Ольшевский сжал кулаки и мякотью ладоней ощутил, какие у него холодные и мокрые пальцы. Он зевнул и свел лопатки.

— Говорил, не спи после обеда, — проворчал Васька.

Андрей, между прочим, и не думал спать.

Калныньш ехал по траве, неторопливо двигая широкими, в позолоте щетины коленями. Белый шлем был низко надвинут на его сведенные брови, и по глубокой поперечной складке между ними качалась треугольная тень брелочка, привязанного к шлему. Только тень и казалась живой на неподвижном и сосредоточенном лице Калныньша. В полуфинале он встречался с Ольшевским.

Хлопнул выстрел, и почти сразу же еще два подряд. Фальстарт. Это Матвеев поторопился вытолкнуть вперед машину Ольшевского. «Еще раз, и ваш участник будет снят», — сурово сказал Матвееву молоденький судья, которого в обычное время все звали просто Кузей и посылали за пивом. Спринтеры прокатились нейтральный круг, встретились на прямой, Калныньш чуть-чуть улыбнулся, отнял руку от руля, провел ею по лбу и стряхнул ладонь — мол, вспотел даже. Ольшевскому было зябко.

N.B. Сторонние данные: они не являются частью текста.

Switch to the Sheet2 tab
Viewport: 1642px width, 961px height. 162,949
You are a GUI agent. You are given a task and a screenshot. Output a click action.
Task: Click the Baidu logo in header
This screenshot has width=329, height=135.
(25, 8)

Второй старт оказался удачным. Они тронулись разом и медленно пошли вдоль бровки, потом так же медленно взобрались на вираж, к барьеру, и зрители увидели вблизи их лица со скошенными друг на друга глазами. «Давай, давай!» — сорвался петухом мальчишеский голос, но его никто не поддержал. Впереди и слева от Калныньша светилось в закатных лучах большое оттопыренное ухо Ольшевского, и Калныньш весело подумал, что это хороший ориентир. У него было совсем неплохое настроение. Он знал: сделает все, что может.

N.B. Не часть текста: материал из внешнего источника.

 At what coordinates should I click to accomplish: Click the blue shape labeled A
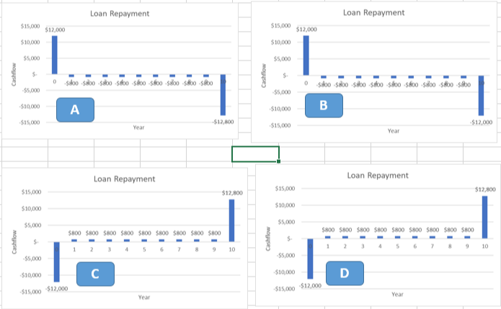[x=75, y=109]
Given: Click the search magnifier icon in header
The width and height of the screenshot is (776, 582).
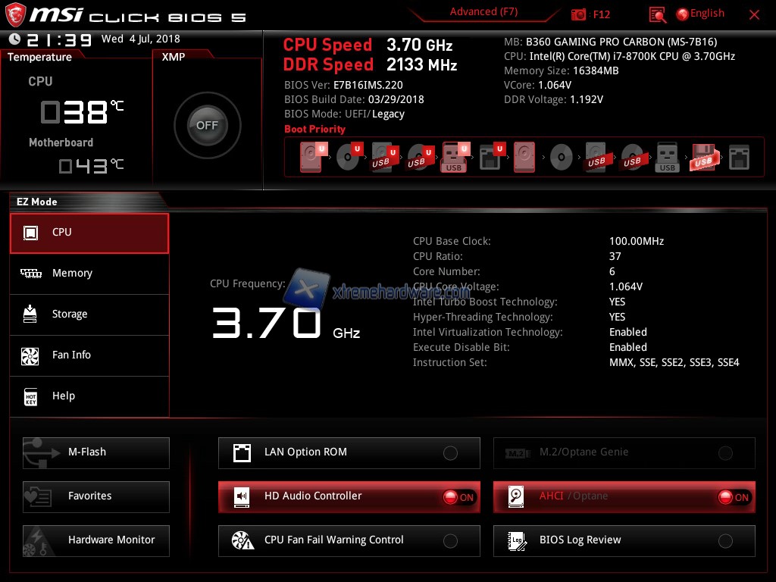Looking at the screenshot, I should point(658,14).
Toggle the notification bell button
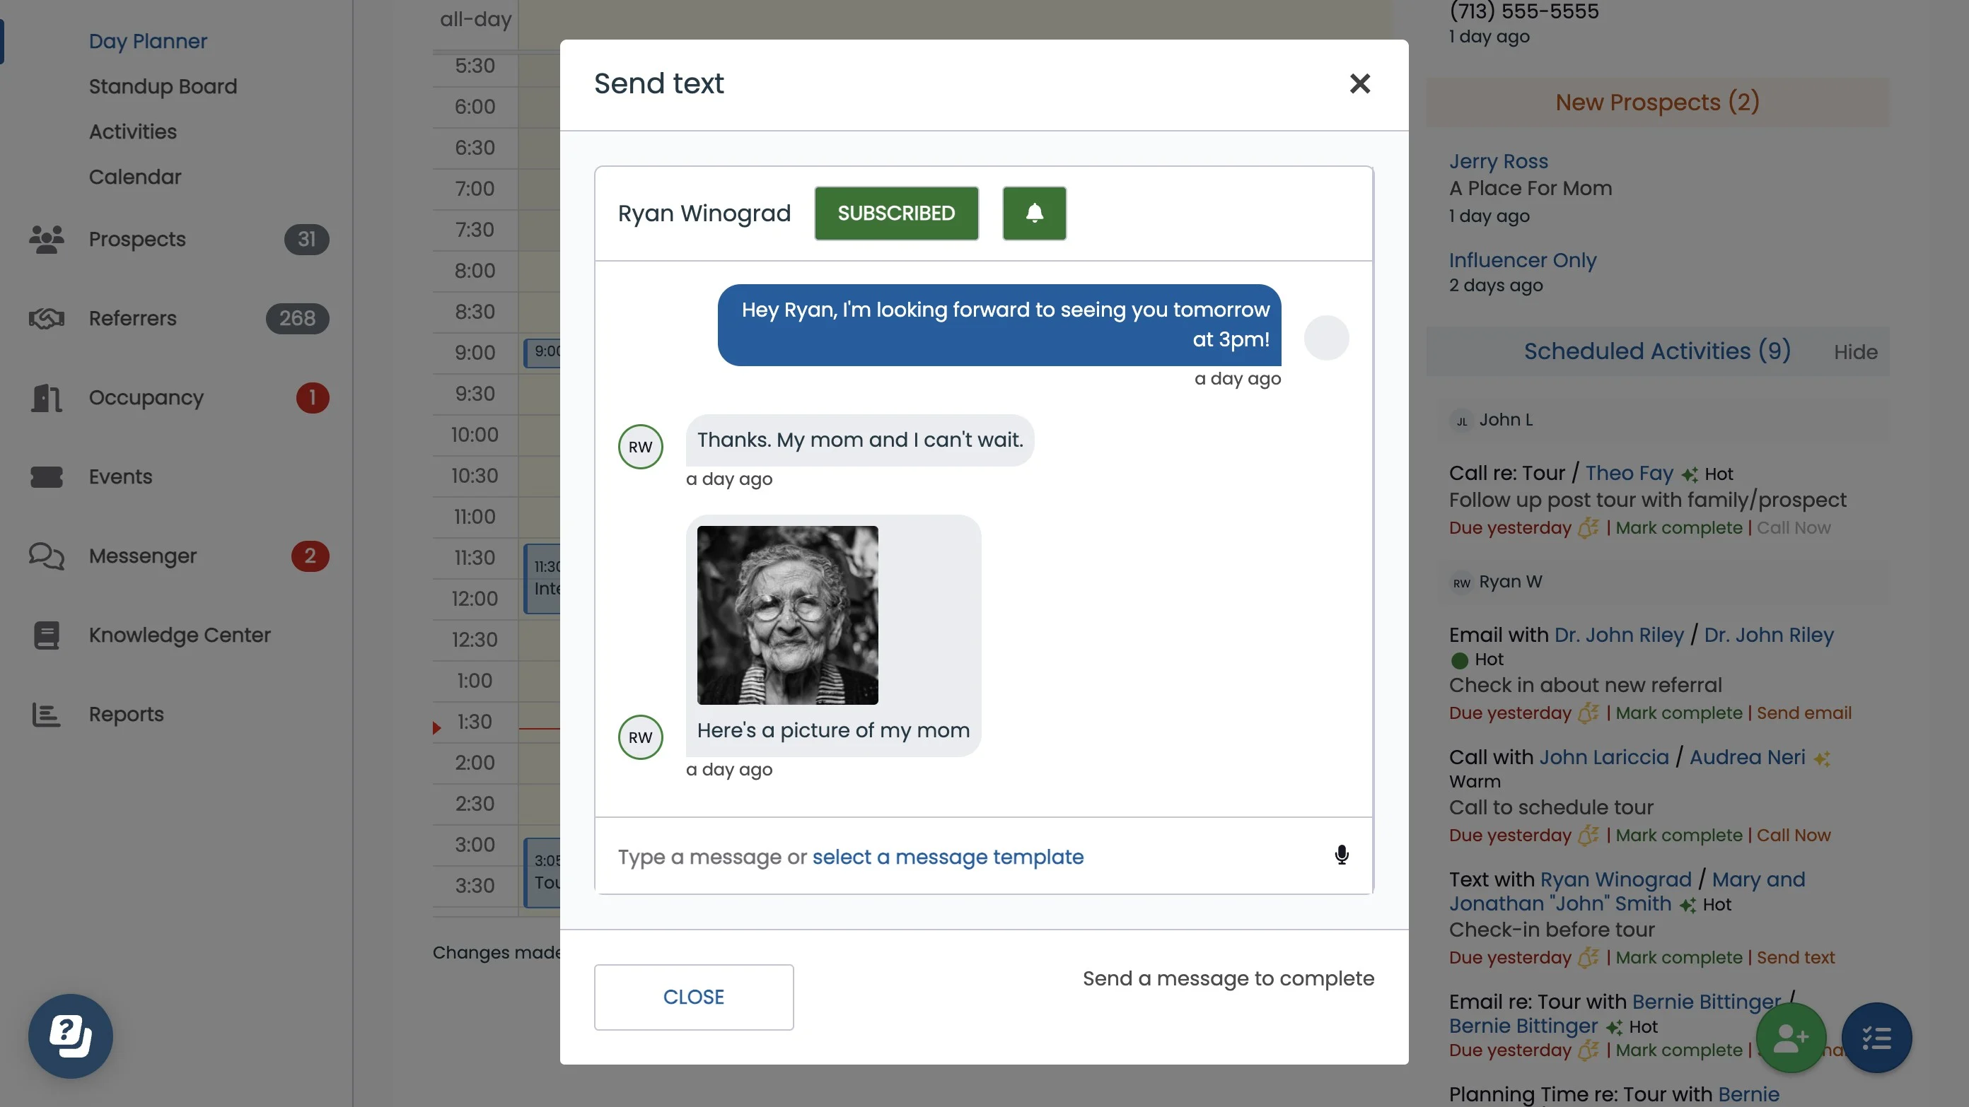Viewport: 1969px width, 1107px height. coord(1033,213)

Синее пятно справа за спиной Ольшевского было Калныньшем. Кажется, летучие мыши обладают способностью ощущать на расстоянии контуры предметов. Для Ольшевского мир сконцентрировался сейчас в этом синем пятне, размытом по краю, поскольку видно оно было лишь уголком глаза. Но и спина, и плечи, и шея, и затылок, скрытый под кожаными полосами шлема, словно стали локаторами, от которых не ускользало ни одно движение Калныньша.

У второго виража стоял, глубоко засунув руки в карманы замшевой куртки, и неотрывно вел свои очки вслед за спринтерами тренер Олег Пашкевич. Рядом присел на корточки и, торопливо чертыхаясь, сучил руками в черном мешке мальчишка-фотограф. Неподходящий он выбрал момент, чтобы перезарядить аппарат!